▶ [Do this] Format the rows from the start of the records through the line containing "click(x=645, y=696)", both ends included, as a Markdown table with two columns, Index and Entry, numbering each row and leaving out blank lines.

##### Dataset entries

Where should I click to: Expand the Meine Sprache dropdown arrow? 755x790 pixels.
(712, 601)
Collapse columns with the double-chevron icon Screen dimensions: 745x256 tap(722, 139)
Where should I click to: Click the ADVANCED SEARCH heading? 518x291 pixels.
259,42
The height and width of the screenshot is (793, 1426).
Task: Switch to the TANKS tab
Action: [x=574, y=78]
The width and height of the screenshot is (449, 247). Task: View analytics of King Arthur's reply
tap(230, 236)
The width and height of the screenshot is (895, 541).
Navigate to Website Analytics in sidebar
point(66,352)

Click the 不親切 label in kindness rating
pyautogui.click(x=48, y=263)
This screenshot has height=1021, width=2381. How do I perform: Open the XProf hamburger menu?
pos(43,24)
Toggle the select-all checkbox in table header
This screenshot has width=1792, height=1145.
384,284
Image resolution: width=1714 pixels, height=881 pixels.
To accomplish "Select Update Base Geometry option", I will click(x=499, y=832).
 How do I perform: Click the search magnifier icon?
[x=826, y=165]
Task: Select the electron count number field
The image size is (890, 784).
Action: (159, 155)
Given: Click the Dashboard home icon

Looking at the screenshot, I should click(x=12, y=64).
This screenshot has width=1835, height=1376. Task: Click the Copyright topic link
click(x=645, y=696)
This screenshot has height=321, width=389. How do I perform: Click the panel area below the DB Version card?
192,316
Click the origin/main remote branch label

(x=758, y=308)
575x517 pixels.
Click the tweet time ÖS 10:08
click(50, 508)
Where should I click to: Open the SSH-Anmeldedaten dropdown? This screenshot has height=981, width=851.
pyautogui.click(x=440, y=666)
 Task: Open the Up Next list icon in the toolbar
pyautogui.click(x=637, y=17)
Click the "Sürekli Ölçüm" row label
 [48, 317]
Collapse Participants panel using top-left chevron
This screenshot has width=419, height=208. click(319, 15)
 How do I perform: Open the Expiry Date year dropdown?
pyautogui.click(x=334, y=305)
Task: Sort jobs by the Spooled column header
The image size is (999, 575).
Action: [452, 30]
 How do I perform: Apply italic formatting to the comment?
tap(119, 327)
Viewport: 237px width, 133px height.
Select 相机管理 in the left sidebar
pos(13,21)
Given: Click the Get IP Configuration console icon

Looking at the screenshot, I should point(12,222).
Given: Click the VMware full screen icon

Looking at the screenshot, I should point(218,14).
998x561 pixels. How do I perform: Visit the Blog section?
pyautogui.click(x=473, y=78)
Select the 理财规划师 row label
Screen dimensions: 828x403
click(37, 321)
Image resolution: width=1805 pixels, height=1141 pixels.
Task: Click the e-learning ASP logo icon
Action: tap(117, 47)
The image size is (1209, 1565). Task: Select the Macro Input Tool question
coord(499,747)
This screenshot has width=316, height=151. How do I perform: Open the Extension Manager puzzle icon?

##########

▶ [Answer for the task]
| Index | Entry |
|---|---|
| 1 | Where should I click to: Expand the Meine Sprache dropdown arrow? 755x790 pixels. |
| 2 | (712, 601) |
| 3 | Collapse columns with the double-chevron icon Screen dimensions: 745x256 tap(722, 139) |
| 4 | Where should I click to: Click the ADVANCED SEARCH heading? 518x291 pixels. |
| 5 | 259,42 |
| 6 | The height and width of the screenshot is (793, 1426). |
| 7 | Task: Switch to the TANKS tab |
| 8 | Action: [x=574, y=78] |
| 9 | The width and height of the screenshot is (449, 247). Task: View analytics of King Arthur's reply |
| 10 | tap(230, 236) |
| 11 | The width and height of the screenshot is (895, 541). |
| 12 | Navigate to Website Analytics in sidebar |
| 13 | point(66,352) |
| 14 | Click the 不親切 label in kindness rating |
| 15 | pyautogui.click(x=48, y=263) |
| 16 | This screenshot has height=1021, width=2381. How do I perform: Open the XProf hamburger menu? |
| 17 | pos(43,24) |
| 18 | Toggle the select-all checkbox in table header |
| 19 | This screenshot has width=1792, height=1145. |
| 20 | 384,284 |
| 21 | Image resolution: width=1714 pixels, height=881 pixels. |
| 22 | To accomplish "Select Update Base Geometry option", I will click(x=499, y=832). |
| 23 |  How do I perform: Click the search magnifier icon? |
| 24 | [x=826, y=165] |
| 25 | Task: Select the electron count number field |
| 26 | The image size is (890, 784). |
| 27 | Action: (159, 155) |
| 28 | Given: Click the Dashboard home icon |
| 29 | Looking at the screenshot, I should click(x=12, y=64). |
| 30 | This screenshot has width=1835, height=1376. Task: Click the Copyright topic link |
| 31 | click(x=645, y=696) |